Member of the Regional Council of Tuscany
- Incumbent
- Assumed office 29 October 2025

President of the Province of Massa-Carrara
- In office 12 December 2016 – 21 December 2025
- Preceded by: Narciso Buffoni
- Succeeded by: Roberto Valettini

Mayor of Montignoso
- In office 6 June 2016 – 23 December 2025
- Preceded by: Narciso Buffoni
- Succeeded by: Alberto Nardi Perna

Personal details
- Born: 30 August 1967 (age 59) Massa, Italy
- Party: Democratic Party

= Gianni Lorenzetti =

Italian politician

Gianni Lorenzetti (born 30 August 1967) is an Italian politician who has served as a member of the Regional Council of Tuscany since 2025. He previously served as president of the Province of Massa-Carrara and mayor of Montignoso.

== Life and career ==
Lorenzetti entered politics in Montignoso in 2006, when he was elected to the municipal council for the Democrats of the Left. He was re-elected in 2011 on the Democratic Party list, during which he also served as assessor for public works in the local government.

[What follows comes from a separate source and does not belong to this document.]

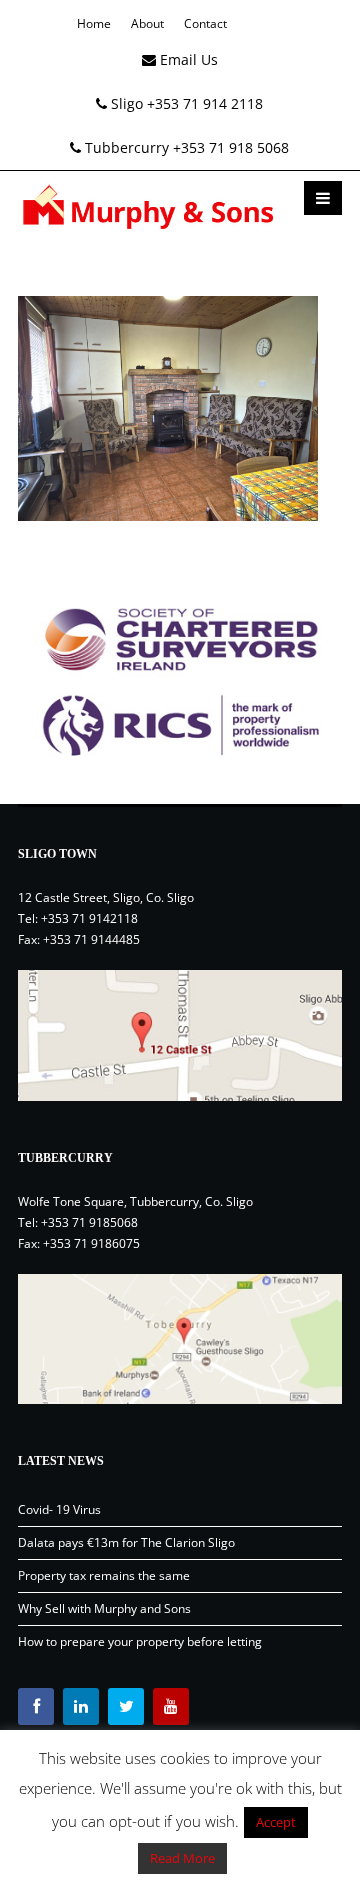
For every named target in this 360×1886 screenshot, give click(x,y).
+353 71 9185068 (89, 1222)
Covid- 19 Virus (59, 1509)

In June 2016, Lorenzetti was elected mayor of Montignoso as the candidate of the centre-left coalition.

In the 2016 provincial elections, Lorenzetti was elected president of the Province of Massa-Carrara. He was confirmed for a second term in 2021, when he defeated challenger Matteo Mastrini with approximately 56% of the weighted vote.

On 15 March 2022, he was elected president of the Tuscan branch of the Union of Italian Provinces.

Lorenzetti ran as a candidate in the 2025 Tuscan regional election and entered the Regional Council of Tuscany for the Massa-Carrara constituency, receiving 10,862 preference votes. After taking up his regional seat, he resigned as mayor of Montignoso and as president of the province.